__Exercise requirements__: Report how many lines of the material below contain the string "pixels", treating uppercase and lowercase as different, and give only that number.

** BEGIN Records for this exercise **

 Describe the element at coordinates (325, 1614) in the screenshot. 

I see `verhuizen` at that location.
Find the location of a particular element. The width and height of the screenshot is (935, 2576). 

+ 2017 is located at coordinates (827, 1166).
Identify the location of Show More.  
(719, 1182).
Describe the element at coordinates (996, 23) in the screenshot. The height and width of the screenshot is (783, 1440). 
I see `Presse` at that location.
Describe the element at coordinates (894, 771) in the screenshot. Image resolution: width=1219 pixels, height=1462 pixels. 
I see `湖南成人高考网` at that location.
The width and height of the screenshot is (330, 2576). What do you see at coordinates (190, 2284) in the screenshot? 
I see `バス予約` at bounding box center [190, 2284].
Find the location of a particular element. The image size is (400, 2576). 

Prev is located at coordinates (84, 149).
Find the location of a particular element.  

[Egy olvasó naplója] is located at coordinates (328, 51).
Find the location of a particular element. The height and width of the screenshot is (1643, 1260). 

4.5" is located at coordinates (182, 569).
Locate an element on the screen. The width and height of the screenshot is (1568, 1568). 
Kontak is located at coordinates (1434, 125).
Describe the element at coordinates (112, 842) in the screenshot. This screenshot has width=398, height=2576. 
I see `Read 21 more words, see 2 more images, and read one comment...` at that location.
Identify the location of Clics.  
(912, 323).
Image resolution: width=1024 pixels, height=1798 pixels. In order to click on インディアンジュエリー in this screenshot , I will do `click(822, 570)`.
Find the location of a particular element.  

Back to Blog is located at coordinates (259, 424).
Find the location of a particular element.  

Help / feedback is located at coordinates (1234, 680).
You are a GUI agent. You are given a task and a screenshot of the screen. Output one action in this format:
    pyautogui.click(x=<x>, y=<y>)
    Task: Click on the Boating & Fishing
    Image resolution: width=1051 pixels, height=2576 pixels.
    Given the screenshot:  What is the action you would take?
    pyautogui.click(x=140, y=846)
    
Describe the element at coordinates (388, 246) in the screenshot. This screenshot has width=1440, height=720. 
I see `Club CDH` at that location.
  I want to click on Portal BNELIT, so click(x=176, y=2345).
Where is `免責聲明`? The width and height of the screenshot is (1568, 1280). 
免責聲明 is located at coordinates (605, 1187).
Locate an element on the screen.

** END Records for this exercise **

__Solution for this task__: 3